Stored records
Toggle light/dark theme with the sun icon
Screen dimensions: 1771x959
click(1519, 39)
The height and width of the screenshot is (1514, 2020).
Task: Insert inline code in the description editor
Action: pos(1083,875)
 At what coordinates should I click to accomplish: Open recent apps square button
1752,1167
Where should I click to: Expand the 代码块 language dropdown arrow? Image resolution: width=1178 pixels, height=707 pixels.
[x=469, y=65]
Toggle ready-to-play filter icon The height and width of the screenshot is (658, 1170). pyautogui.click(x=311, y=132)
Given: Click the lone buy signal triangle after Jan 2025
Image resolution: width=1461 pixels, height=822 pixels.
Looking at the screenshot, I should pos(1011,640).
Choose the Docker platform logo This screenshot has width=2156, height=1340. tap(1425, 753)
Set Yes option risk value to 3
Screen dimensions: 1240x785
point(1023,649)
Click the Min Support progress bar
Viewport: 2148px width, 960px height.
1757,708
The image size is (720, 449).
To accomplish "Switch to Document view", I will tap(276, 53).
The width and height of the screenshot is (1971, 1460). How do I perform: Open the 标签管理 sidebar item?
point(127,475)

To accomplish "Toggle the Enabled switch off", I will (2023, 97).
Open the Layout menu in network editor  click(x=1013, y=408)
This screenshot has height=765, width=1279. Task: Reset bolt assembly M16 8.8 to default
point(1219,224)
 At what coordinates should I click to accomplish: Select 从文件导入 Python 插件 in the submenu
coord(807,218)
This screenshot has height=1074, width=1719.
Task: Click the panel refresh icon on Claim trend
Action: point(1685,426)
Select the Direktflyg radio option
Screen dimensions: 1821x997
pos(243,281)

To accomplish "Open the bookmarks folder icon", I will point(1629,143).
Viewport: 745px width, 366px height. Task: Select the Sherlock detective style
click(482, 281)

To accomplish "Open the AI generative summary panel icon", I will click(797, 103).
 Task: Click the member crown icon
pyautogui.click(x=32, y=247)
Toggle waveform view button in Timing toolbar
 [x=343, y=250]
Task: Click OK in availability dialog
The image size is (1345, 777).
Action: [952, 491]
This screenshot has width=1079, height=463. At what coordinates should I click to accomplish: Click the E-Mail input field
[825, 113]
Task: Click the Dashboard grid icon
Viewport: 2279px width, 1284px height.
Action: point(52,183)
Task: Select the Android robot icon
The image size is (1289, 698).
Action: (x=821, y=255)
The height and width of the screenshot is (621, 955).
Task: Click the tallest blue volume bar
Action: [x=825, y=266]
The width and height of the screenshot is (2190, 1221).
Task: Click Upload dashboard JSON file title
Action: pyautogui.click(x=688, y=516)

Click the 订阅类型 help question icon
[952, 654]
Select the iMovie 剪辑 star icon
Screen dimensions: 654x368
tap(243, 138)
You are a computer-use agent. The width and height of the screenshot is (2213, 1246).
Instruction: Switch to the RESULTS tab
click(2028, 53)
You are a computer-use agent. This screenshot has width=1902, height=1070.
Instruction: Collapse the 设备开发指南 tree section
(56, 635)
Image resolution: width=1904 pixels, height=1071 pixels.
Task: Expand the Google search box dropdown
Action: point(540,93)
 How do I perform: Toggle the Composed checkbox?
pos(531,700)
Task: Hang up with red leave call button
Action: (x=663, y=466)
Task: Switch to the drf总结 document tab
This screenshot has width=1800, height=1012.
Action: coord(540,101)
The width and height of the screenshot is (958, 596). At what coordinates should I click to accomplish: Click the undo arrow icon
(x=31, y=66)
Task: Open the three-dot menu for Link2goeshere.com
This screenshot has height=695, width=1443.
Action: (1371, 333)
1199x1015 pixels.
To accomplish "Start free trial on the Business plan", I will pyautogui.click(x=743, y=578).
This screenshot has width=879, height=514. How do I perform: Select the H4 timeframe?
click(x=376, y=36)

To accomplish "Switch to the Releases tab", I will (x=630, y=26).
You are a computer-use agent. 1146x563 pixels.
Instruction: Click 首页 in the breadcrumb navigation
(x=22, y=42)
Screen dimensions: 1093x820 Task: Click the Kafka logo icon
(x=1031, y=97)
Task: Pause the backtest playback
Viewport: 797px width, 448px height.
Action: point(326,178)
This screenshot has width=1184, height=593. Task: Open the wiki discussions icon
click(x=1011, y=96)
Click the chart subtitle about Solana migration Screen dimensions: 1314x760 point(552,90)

- **What the exercise asks**
Write down every line of the data above that includes the string "will".

- **Task response**
To accomplish "Switch to Document view", I will tap(276, 53).
To accomplish "Toggle the Enabled switch off", I will (2023, 97).
To accomplish "Open the bookmarks folder icon", I will point(1629,143).
To accomplish "Open the AI generative summary panel icon", I will click(797, 103).
To accomplish "Start free trial on the Business plan", I will pyautogui.click(x=743, y=578).
To accomplish "Switch to the Releases tab", I will (x=630, y=26).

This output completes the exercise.